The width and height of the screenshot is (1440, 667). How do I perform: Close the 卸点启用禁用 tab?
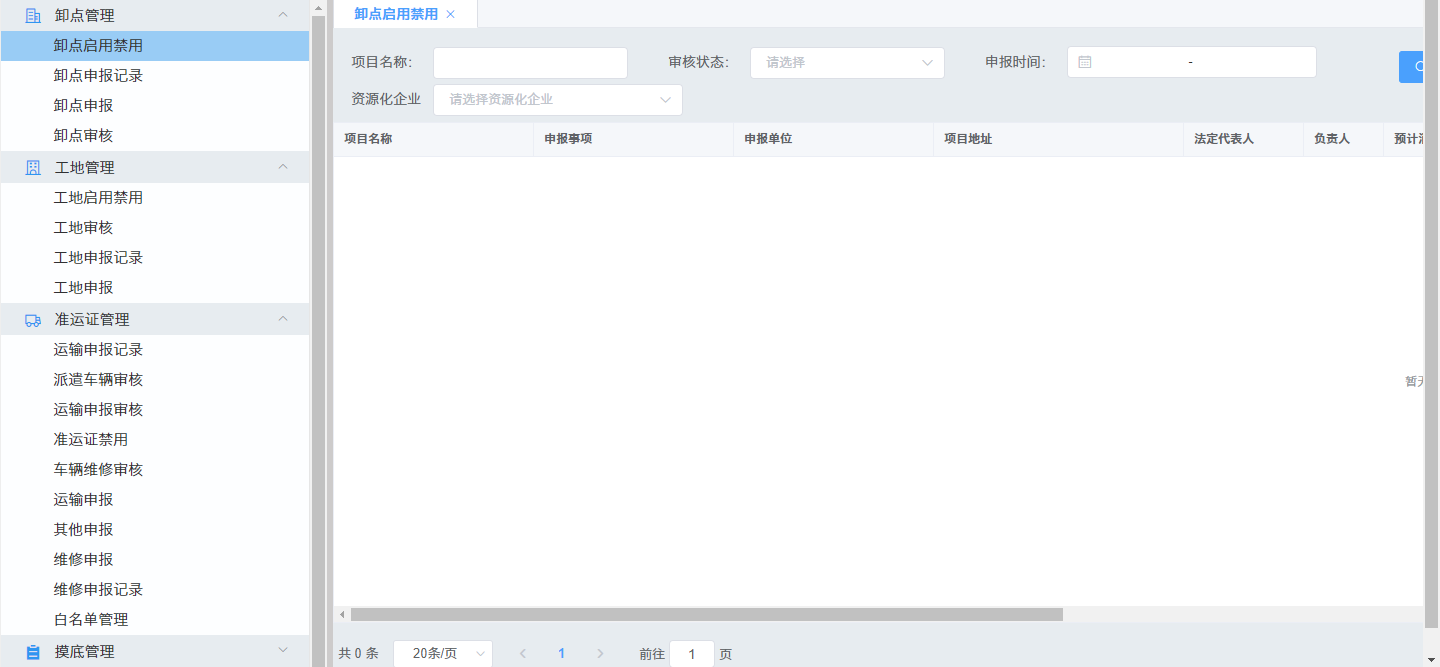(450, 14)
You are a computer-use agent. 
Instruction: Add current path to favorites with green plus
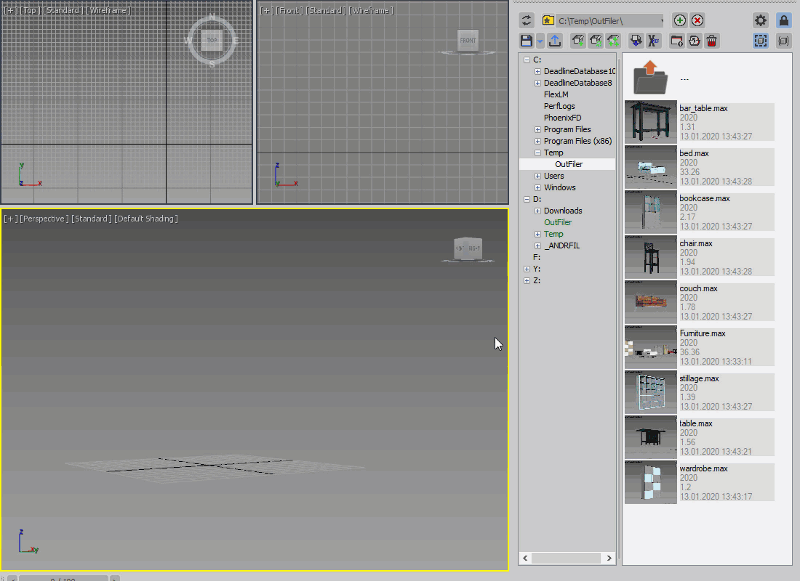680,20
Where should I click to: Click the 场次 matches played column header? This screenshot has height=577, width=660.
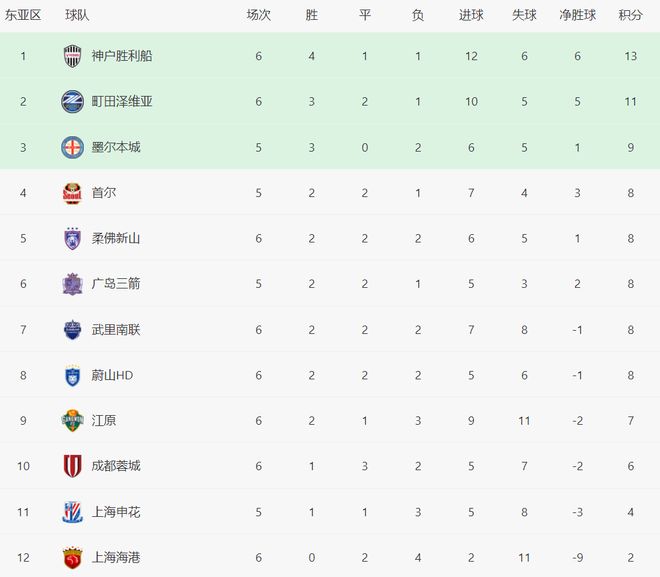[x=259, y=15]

▸ Exercise prompt: Your copy should hold exactly the lines from the one with "Instruction: Add current" through the final line of the records, both ends included, and no pictures.

▸ Task response:
Instruction: Add current path to favorites with green plus
680,20
Where should I click to: Click the 场次 matches played column header? This screenshot has height=577, width=660.
[x=259, y=15]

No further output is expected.